Goal
Copy out the lines from the one containing "The image size is (965, 642)." through the one containing "will click(26, 284).", both included, with "Account Transfer" changed to "Balance Transfer" and nothing else altered.

Record set
##########

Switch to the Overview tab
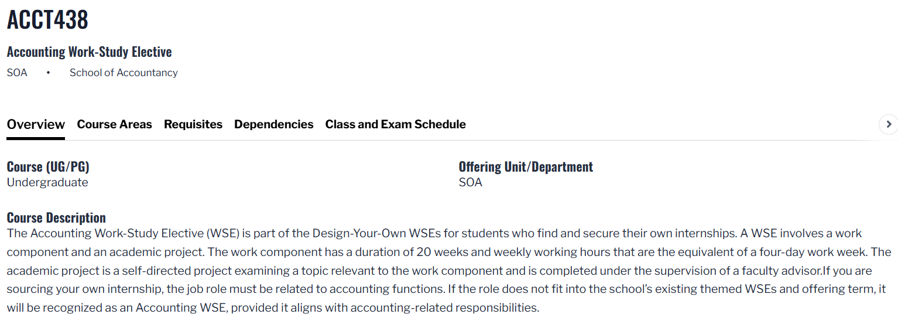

##########

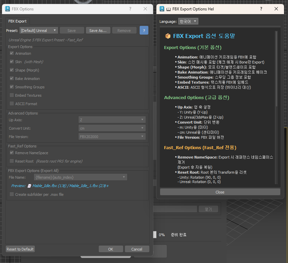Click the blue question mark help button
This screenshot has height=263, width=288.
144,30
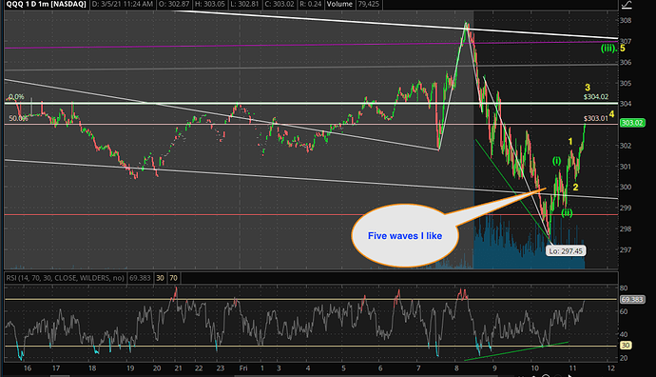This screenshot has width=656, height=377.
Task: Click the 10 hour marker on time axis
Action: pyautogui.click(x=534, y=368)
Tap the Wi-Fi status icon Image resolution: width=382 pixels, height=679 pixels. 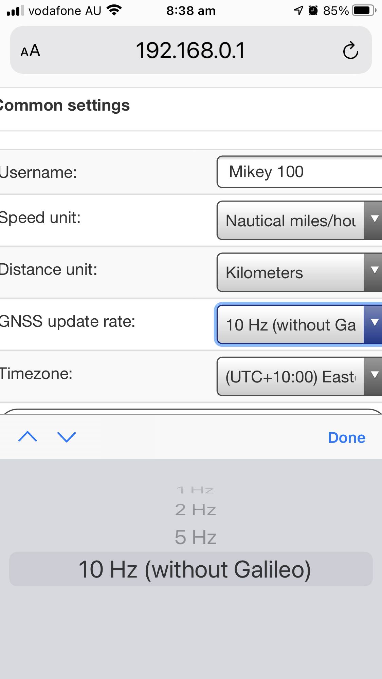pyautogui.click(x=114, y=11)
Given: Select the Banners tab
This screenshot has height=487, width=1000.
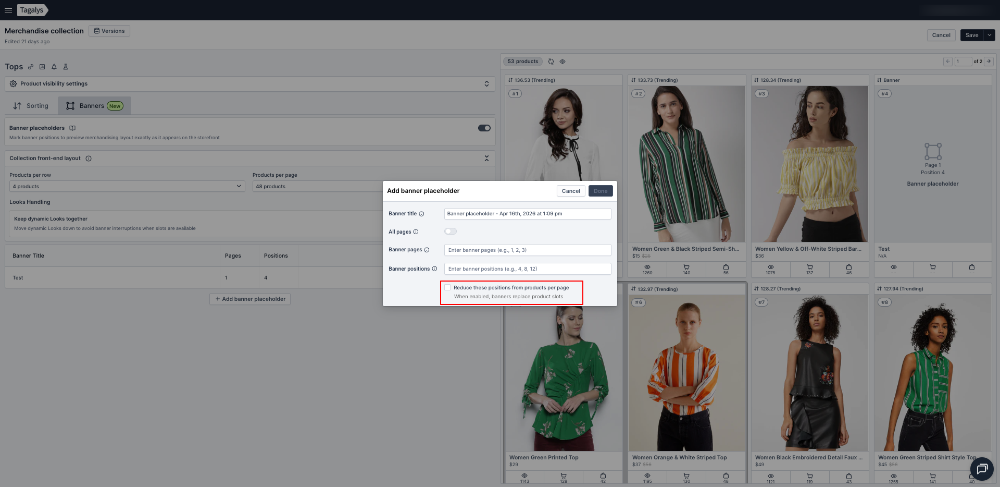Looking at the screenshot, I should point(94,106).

##########

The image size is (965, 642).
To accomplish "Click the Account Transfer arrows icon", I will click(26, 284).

##########

Written reply
The image size is (965, 642).
To accomplish "Click the Balance Transfer arrows icon", I will click(26, 284).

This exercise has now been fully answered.